Allied to this commitment to staff is a desire to create a culture of improvement. To this end, the group has invested in developing a training school and workshops to ensure that MCT staff are fully equipped to serve and support their customers.

This philosophy is being extended to the projects the MCT Group is supplying their materials to, with Gaskin revealing that an applications services division is being set up to ensure that best quality is delivered.

“We want our products to be used correctly. Most often when you have a failure on-site, for anything, it’s not the actual product that’s at fault. It’s the way it’s been applied. As such, we try to ensure that all our customers have fully trained staff.

“We bring our customers in, we do theoretical stuff in the classrooms and do practical stuff in the workshops. We don’t just want to sell our products, we want to support all our customers,” he explains.

“We will send supervisors on-site, depending on how big the project is. We’ve done stuff for ADGAS down in Abu Dhabi, we’ve had people offshore for two or three months at a time, just to ensure that everything is done correctly.”

In the wake of the downturn and the gradual recovery, Gaskin points out that major contractors are looking for their suppliers to take more responsibility on-site.

“Particularly with construction chemicals, the big contractors don’t want to appoint subcontractors. If somebody can take responsibility for the whole project, then they’re happier because they don’t want to deal with two or three different people or divisions, they just want to deal with one person.”

This attitude forms the core of Gaskin’s vision for the MCT Group. With the company looking to regain its foothold in the market, he’s determined to reshape perceptions, turning it from a mere product supplier to a service provider.

“We try not to just sell products. We want to sell a service. We try to back everything up, we want people to know that when they come to us, we’re not going to run away from any responsibility. We’re going to do our utmost to ensure customer satisfaction. During the downturn, a lot of companies actually stopped spending, but we actually invested and brought in a higher calibre of people, on higher salaries, to turn the situation around.”

However, as keen as Gaskin is to adapt, he’s quick to point out that there are major issues within the industry that need to be addressed, despite the gains made since the downturn.

“I think a lot of contractors here need to become a lot more professional with who they’re dealing with. We’ve done business with people who’ve disappeared overnight, for instance. It’s quite easy to promise someone that you can do a job and give them a 10-year guarantee on it, if you’re not going to be here next week, or the year after,” he says sardonically.

“These are the sorts of problems we’ve come across in the marketplace over here. Contractors need to become a little bit more professional about who they do their business with at the end of the day.”

Having been at the helm of the MCT Group for more than three decades, it’s only natural that Gaskin’s thoughts turn to the legacy he leaves behind.
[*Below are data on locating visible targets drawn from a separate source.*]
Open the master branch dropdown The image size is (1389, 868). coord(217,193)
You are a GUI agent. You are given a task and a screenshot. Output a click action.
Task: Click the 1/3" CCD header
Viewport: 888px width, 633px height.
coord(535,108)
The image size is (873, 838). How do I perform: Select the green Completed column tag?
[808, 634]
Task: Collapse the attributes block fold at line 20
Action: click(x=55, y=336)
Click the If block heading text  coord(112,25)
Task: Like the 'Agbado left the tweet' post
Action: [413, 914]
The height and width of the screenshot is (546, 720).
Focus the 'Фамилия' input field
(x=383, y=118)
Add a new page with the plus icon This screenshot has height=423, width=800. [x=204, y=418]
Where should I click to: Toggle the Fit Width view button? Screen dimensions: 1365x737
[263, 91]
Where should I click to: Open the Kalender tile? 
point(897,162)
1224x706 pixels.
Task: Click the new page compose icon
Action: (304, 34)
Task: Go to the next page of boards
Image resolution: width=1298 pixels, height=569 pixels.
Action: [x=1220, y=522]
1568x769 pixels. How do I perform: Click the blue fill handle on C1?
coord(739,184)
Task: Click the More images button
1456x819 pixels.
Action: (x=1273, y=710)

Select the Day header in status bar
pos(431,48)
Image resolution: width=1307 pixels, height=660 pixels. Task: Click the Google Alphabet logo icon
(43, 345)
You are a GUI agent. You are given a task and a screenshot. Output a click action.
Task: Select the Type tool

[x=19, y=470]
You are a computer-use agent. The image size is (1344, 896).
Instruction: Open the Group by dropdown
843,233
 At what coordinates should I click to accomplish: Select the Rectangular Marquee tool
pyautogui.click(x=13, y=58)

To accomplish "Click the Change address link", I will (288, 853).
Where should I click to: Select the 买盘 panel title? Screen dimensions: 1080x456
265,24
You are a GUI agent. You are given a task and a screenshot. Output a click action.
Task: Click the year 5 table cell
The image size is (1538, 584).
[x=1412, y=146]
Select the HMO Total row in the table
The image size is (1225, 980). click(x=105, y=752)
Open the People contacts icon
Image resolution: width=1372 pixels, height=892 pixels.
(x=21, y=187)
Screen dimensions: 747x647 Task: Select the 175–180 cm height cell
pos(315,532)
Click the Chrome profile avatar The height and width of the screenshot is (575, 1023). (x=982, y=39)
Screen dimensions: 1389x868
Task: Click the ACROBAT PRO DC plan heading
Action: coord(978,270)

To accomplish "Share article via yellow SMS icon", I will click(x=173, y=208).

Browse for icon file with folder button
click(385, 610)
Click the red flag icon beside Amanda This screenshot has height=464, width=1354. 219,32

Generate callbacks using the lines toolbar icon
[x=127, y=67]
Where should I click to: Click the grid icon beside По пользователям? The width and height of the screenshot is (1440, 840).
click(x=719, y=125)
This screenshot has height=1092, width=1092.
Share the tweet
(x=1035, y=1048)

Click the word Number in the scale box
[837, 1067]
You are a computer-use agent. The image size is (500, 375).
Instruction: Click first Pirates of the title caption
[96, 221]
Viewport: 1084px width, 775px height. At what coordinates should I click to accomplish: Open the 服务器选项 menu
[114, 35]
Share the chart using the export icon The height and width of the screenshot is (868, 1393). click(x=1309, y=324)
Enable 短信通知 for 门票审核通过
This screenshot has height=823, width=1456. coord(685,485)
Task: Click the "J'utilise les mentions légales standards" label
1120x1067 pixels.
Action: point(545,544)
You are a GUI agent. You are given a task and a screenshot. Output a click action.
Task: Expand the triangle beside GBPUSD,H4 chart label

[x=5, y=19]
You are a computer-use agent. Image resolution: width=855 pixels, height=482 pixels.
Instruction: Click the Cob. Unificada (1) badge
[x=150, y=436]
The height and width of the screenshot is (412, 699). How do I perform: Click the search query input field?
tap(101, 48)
Given the likelihood that he’ll hand the reins over sooner rather than later, he’s keen to ensure that the values and methods he’s instilled remain behind.

“I think one of the strengths that I have is that I’m very instinctive about things. If I see something that I think has potential, then I will pick that up and throw everything at it to make sure it’s a success. If we’re going to take something on, as far as we’re concerned, we’re going to take the best shot we can possibly give it.

“So certainly, when I look around me, I’m very proud of what we’ve achieved. That alone means that I’ve been part of the development of Dubai.”